The problem: Please copy every line of the data in which the string "agent" appears.

Data for this task:
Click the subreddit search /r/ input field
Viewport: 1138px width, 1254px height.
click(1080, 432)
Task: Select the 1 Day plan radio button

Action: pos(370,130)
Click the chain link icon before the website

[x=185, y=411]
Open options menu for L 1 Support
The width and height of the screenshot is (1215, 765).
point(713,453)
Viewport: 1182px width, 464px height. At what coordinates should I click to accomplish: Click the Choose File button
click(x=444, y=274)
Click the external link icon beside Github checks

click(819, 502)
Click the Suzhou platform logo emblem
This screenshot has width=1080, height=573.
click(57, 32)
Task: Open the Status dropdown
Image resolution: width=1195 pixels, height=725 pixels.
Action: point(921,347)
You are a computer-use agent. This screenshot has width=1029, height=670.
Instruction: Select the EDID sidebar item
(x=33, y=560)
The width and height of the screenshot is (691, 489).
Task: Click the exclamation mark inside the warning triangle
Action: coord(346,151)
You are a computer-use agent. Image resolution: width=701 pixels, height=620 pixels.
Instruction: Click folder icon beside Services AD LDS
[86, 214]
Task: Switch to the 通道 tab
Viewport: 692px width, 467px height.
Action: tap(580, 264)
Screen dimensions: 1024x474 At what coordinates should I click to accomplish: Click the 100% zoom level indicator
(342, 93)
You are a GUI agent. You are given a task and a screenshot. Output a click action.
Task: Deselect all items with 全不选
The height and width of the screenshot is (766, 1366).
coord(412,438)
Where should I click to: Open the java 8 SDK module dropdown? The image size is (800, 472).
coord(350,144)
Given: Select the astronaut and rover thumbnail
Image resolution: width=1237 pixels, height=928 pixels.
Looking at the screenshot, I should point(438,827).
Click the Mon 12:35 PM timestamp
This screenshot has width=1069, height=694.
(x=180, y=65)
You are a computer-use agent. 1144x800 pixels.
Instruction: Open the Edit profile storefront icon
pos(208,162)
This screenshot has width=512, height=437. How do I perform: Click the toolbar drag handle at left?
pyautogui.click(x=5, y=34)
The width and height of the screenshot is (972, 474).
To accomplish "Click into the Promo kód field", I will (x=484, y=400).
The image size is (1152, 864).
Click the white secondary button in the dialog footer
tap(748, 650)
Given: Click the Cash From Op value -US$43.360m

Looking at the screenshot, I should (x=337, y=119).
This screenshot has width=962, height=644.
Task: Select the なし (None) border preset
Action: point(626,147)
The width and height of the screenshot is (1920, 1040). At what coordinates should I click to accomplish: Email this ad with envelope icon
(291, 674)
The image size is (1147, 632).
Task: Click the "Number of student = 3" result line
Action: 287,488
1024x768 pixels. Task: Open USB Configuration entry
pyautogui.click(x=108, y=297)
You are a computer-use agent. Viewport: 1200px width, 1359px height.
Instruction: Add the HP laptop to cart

Answer area:
You are a computer-use agent. This screenshot has width=1029, height=670.
You are a computer-use agent. Image resolution: width=701 pixels, height=620 pixels.
You are a GUI agent. You are given a task and a screenshot. Output a click action.
You are a computer-use agent. 1144x800 pixels.
You are a computer-use agent. Viewport: 1200px width, 1359px height.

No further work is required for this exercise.